Smoke-Free Salt Lake City Airport
UTFA worked with Salt Lake City and advocacy groups to make the Salt Lake City airport 100% smoke-free indoors. In 2016, Mayor Jackie Biskupski and the Salt Lake International Airport announced a plan to phase out the smoking rooms at the airport by January 1, 2017. In addition, designs for the $1.8 billion Terminal Redevelopment Program were changed to no longer include smoking rooms. This policy change protects the rights of airport employees and travelers alike to breathe clean air in Salt Lake City's airport.
The use of electronic cigarettes in Utah, especially among Utah’s youth, has increased dramatically in recent years. UTFA is concerned about the potential public health issues that arise from e-cigarettes and their growing popularity, including the flavors of these products that are attractive to youth, exaggerated claims of safety, the fact that e-cigarettes are not subject to the same taxation as other tobacco products are, and the potential for addiction to nicotine among the youth who use these products.

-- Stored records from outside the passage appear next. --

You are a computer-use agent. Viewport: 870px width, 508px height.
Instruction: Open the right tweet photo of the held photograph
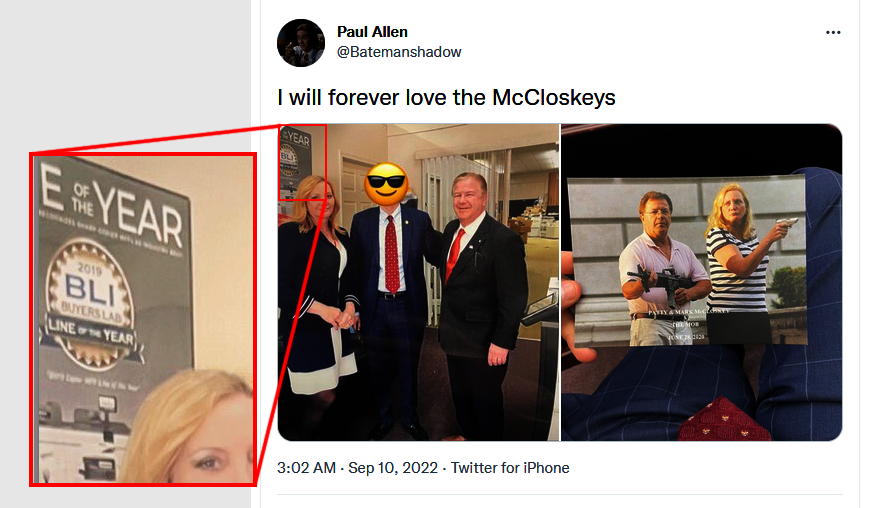click(x=702, y=283)
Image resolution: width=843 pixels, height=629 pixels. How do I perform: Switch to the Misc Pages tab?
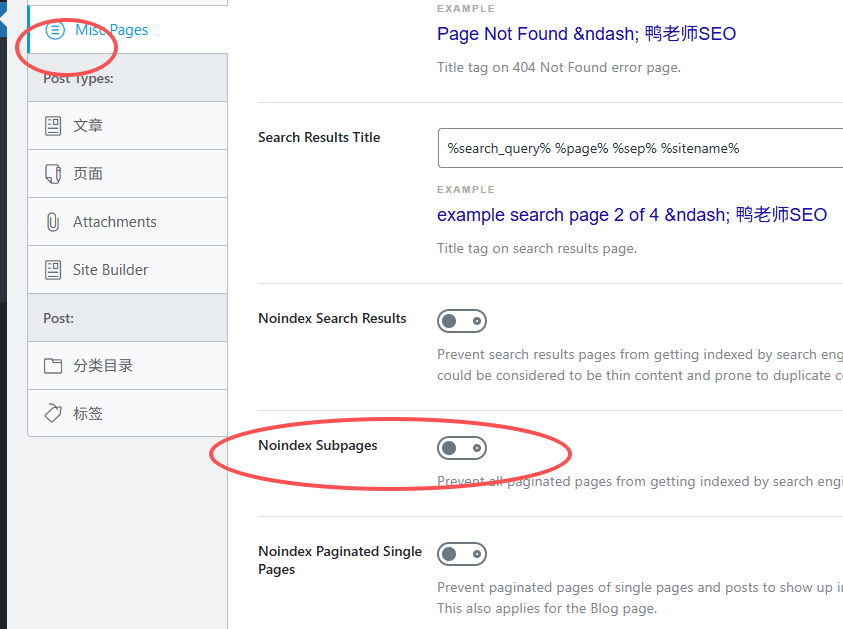pos(110,30)
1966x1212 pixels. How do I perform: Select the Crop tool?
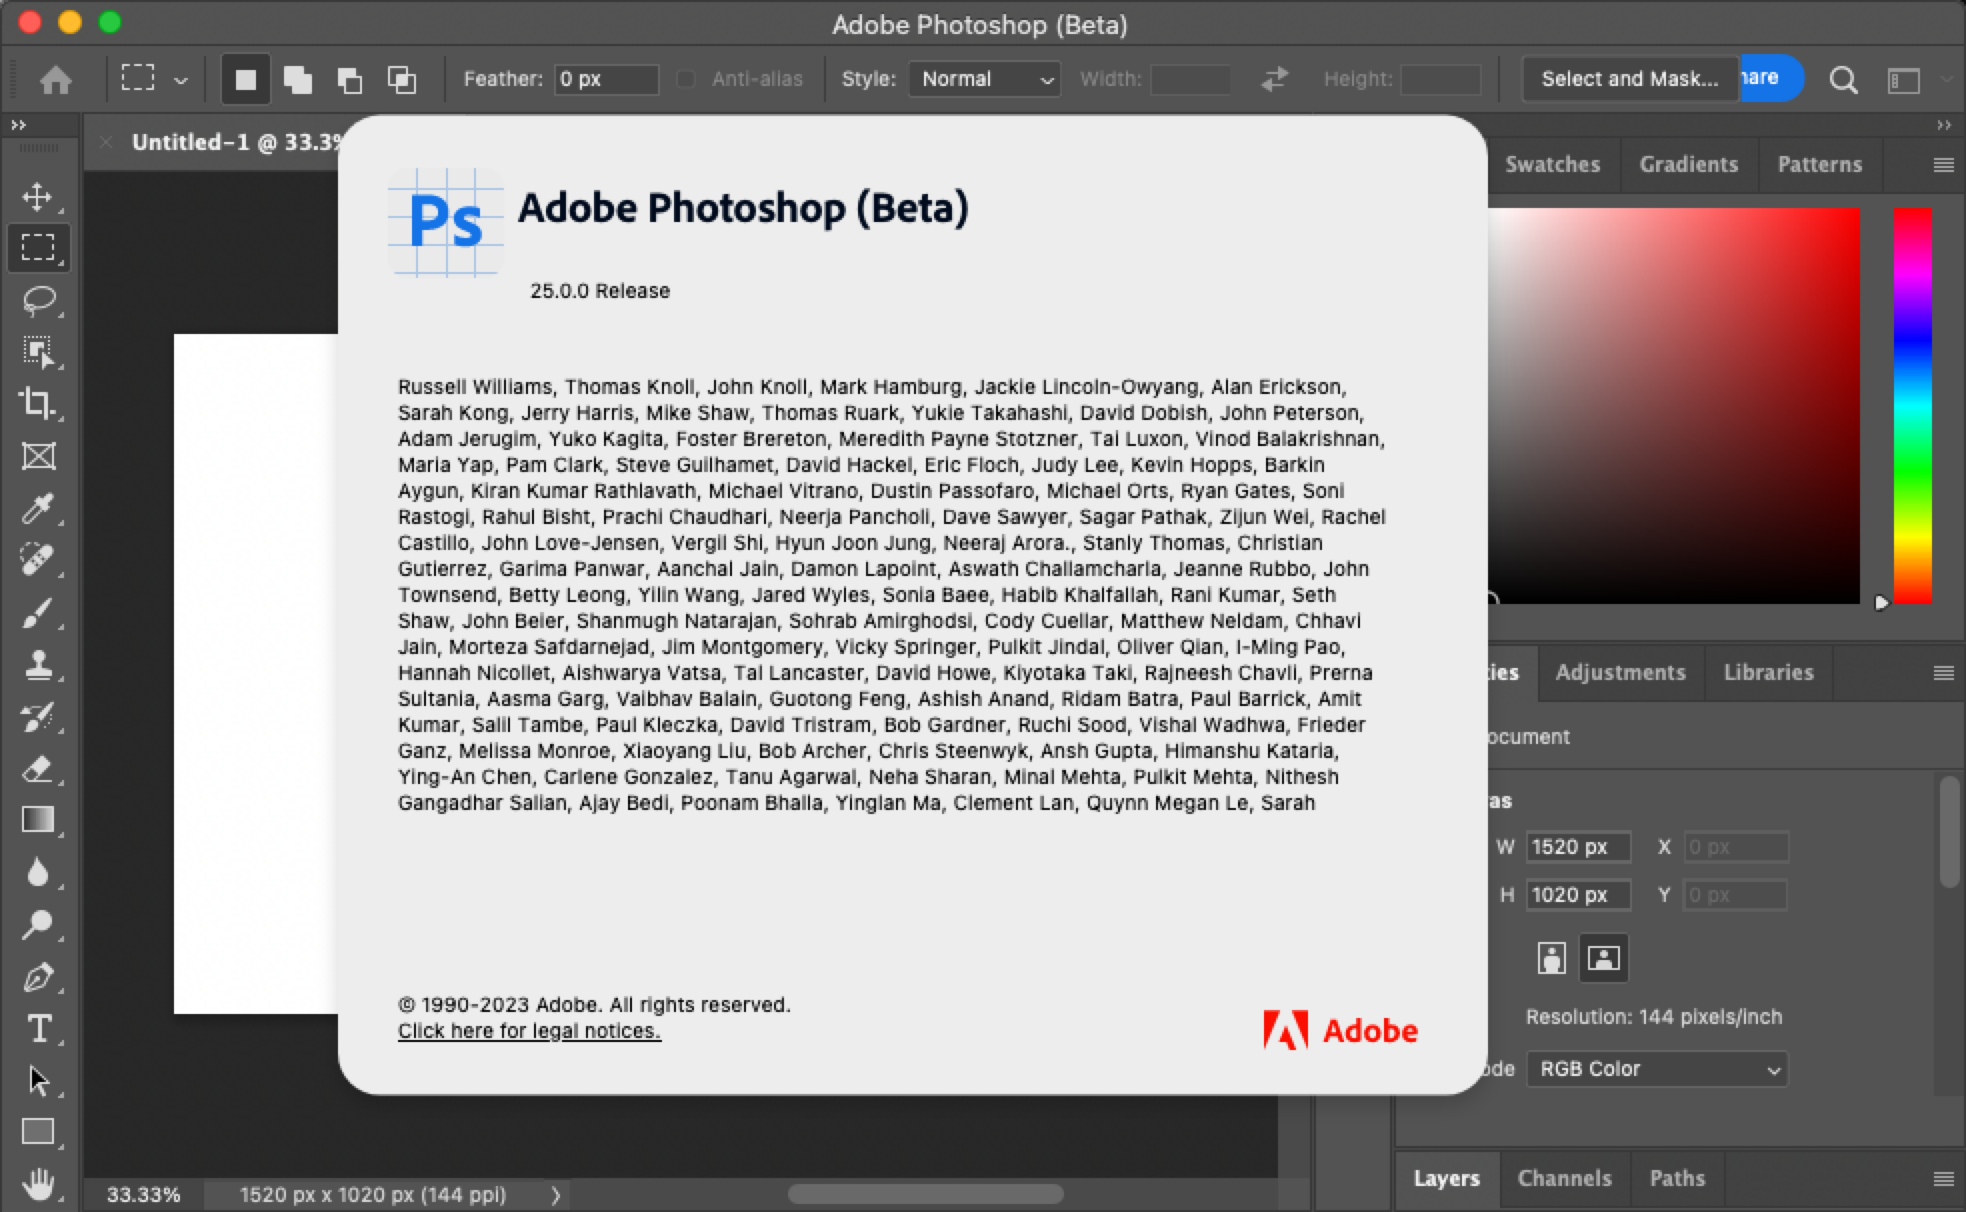pos(38,403)
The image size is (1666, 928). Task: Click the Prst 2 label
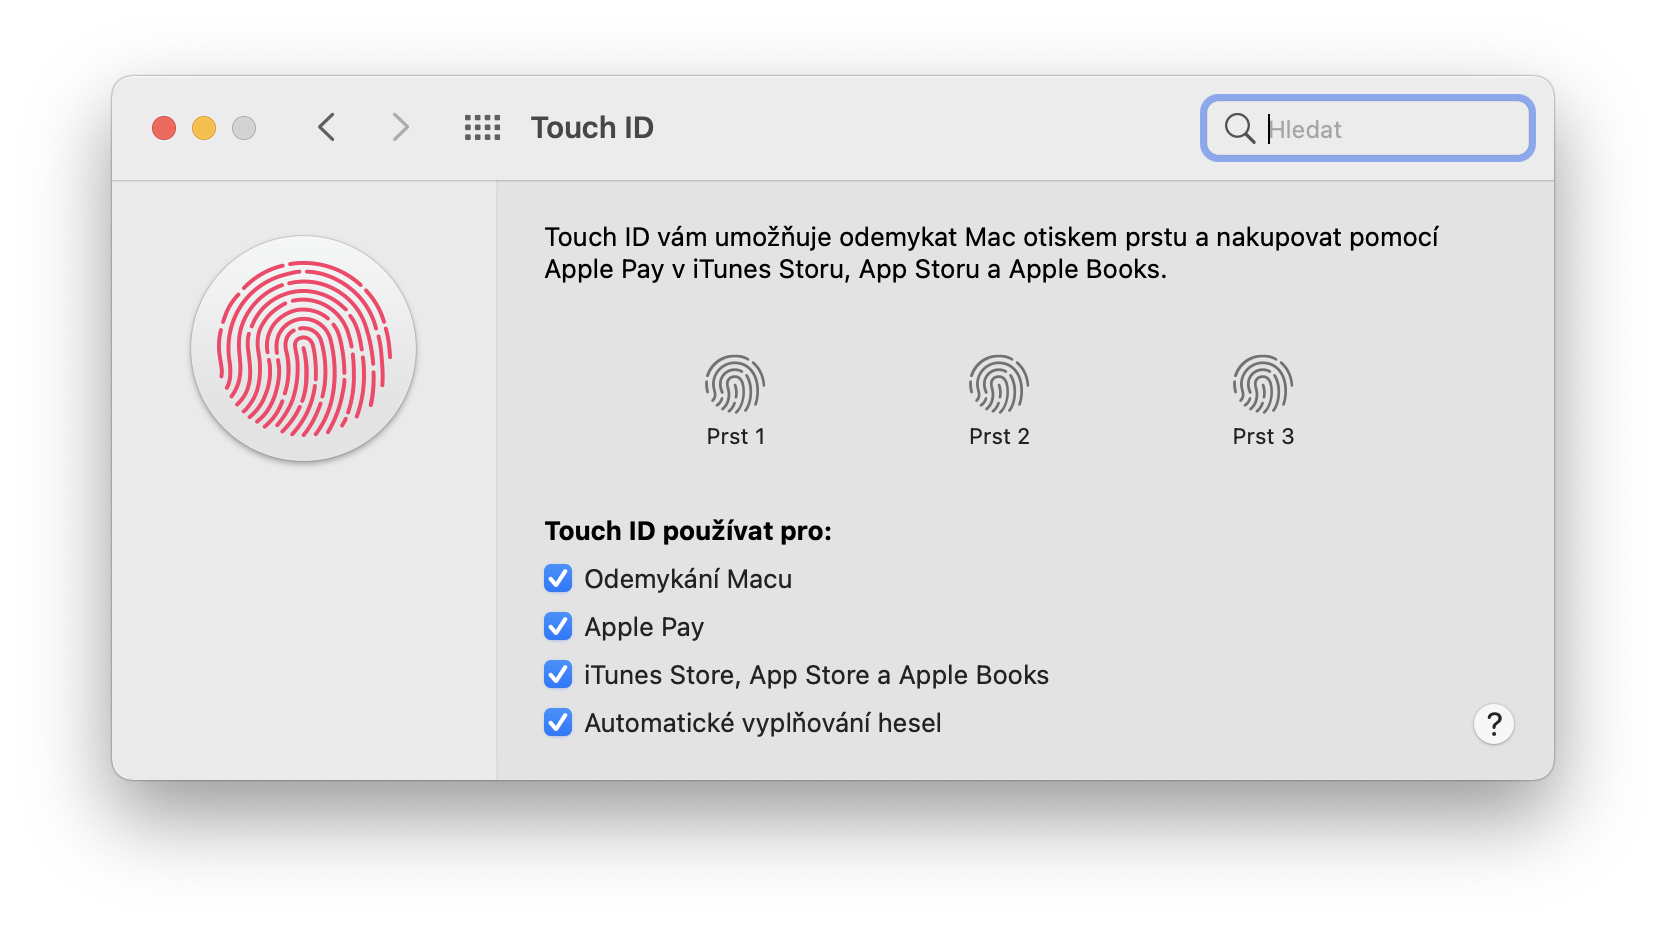999,437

UTFA has supported efforts at the state level to regulate electronic cigarettes and to tax these products as tobacco products.
UTFA supports raising the age to purchase and possess tobacco in Utah from 19 to 21. We believe that raising the age from 19 to 21 is an important part of a comprehensive set of practices around tobacco control, including 100% smoke-free laws, increased tobacco taxes, and adequate funding of the state tobacco control program.